- Data items -
%%

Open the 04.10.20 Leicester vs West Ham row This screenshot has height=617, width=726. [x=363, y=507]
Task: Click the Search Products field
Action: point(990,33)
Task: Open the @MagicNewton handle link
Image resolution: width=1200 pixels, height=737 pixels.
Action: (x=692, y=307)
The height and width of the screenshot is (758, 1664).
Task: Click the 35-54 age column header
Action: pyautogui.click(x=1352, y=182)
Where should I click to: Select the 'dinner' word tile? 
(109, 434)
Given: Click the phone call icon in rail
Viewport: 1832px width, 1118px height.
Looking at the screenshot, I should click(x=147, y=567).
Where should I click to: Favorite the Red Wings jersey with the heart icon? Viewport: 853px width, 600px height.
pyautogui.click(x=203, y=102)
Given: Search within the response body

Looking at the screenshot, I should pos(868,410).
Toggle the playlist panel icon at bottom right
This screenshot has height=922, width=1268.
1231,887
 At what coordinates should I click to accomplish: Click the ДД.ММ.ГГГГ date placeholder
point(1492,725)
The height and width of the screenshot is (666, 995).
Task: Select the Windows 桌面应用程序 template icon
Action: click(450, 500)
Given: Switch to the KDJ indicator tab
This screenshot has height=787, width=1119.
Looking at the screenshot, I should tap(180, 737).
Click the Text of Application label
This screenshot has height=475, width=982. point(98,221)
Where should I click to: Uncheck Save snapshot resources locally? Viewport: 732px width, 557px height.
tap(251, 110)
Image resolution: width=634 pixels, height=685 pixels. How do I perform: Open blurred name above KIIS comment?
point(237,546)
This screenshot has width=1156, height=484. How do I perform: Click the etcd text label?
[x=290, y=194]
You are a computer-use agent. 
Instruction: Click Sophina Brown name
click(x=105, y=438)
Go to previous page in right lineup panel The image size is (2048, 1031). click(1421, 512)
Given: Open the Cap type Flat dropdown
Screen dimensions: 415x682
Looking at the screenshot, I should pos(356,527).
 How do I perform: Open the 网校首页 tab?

%%

- Problem statement -
Would you return the full set of entries, unchanged in every detail?

- Task response -
Open the 04.10.20 Leicester vs West Ham row This screenshot has height=617, width=726. [x=363, y=507]
Task: Click the Search Products field
Action: point(990,33)
Task: Open the @MagicNewton handle link
Image resolution: width=1200 pixels, height=737 pixels.
Action: (x=692, y=307)
The height and width of the screenshot is (758, 1664).
Task: Click the 35-54 age column header
Action: pyautogui.click(x=1352, y=182)
Where should I click to: Select the 'dinner' word tile? 
(109, 434)
Given: Click the phone call icon in rail
Viewport: 1832px width, 1118px height.
Looking at the screenshot, I should click(x=147, y=567).
Where should I click to: Favorite the Red Wings jersey with the heart icon? Viewport: 853px width, 600px height.
pyautogui.click(x=203, y=102)
Given: Search within the response body

Looking at the screenshot, I should pos(868,410).
Toggle the playlist panel icon at bottom right
This screenshot has height=922, width=1268.
1231,887
 At what coordinates should I click to accomplish: Click the ДД.ММ.ГГГГ date placeholder
point(1492,725)
The height and width of the screenshot is (666, 995).
Task: Select the Windows 桌面应用程序 template icon
Action: click(450, 500)
Given: Switch to the KDJ indicator tab
This screenshot has height=787, width=1119.
Looking at the screenshot, I should tap(180, 737).
Click the Text of Application label
This screenshot has height=475, width=982. point(98,221)
Where should I click to: Uncheck Save snapshot resources locally? Viewport: 732px width, 557px height.
tap(251, 110)
Image resolution: width=634 pixels, height=685 pixels. How do I perform: Open blurred name above KIIS comment?
point(237,546)
This screenshot has width=1156, height=484. How do I perform: Click the etcd text label?
[x=290, y=194]
You are a computer-use agent. 
Instruction: Click Sophina Brown name
click(x=105, y=438)
Go to previous page in right lineup panel The image size is (2048, 1031). click(1421, 512)
Given: Open the Cap type Flat dropdown
Screen dimensions: 415x682
Looking at the screenshot, I should pos(356,527).
 How do I perform: Open the 网校首页 tab?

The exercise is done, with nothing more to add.